- Directions -
In the article about the hospital settlement, how much will PAMC Ltd. and Pacific Alliance Medical Center Inc. pay to settle the allegations?

- Passage provided -
--- START ---

LOS ANGELES (Legal Newsline) — The U.S. Department of Justice announced June 28 that PAMC Ltd. and Pacific Alliance Medical Center Inc. will pay $42 million to settle allegations of violating the False Claims Act via improper payments to physicians.

“Federal law prohibits improper financial relationships between hospitals that receive federal health care funds and medical professionals – this is to protect the doctor-patient relationship and to ensure the quality of care provided,” said acting U.S. attorney Sandra R. Brown for the Central District of California. “Patients deserve to know their doctors are making health care decisions based solely on medical need and not for any potential financial benefit.”

According to allegations brought via a whistleblower lawsuit, the defendants had improper financial relationships with a number of physicians. The defendants created arrangements in which they would pay above-market rates to rent office space in physicians’ offices or provide undue benefit to physicians’ practices.

--- END ---

- Source material -
--- START ---

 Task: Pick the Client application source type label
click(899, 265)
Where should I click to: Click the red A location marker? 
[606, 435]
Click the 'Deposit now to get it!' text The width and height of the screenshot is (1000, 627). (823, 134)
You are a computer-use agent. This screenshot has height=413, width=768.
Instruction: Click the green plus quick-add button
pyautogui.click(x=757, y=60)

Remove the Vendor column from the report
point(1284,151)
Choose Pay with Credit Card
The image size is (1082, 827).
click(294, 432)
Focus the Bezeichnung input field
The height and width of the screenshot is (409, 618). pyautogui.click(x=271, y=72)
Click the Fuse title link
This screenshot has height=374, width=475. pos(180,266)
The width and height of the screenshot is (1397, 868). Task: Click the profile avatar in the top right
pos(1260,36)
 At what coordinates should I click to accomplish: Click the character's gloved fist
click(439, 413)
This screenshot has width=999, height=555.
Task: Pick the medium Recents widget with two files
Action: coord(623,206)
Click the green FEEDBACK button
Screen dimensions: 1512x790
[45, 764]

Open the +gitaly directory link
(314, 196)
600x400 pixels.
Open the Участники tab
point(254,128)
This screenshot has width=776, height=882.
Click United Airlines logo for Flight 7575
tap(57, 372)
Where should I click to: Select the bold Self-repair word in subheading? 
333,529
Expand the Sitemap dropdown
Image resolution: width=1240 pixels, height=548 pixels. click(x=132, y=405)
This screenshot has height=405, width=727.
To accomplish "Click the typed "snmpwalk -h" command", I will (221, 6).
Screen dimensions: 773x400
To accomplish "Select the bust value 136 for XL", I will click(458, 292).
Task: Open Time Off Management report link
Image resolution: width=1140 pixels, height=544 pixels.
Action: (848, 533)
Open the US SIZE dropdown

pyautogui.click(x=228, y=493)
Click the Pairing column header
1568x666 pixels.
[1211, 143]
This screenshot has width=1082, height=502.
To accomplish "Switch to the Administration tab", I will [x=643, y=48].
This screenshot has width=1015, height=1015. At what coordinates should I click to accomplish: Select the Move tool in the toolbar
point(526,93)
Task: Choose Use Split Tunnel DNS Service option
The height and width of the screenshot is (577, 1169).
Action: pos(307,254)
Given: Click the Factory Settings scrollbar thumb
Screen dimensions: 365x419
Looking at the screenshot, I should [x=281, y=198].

--- END ---

- Reply to the task -
$42 million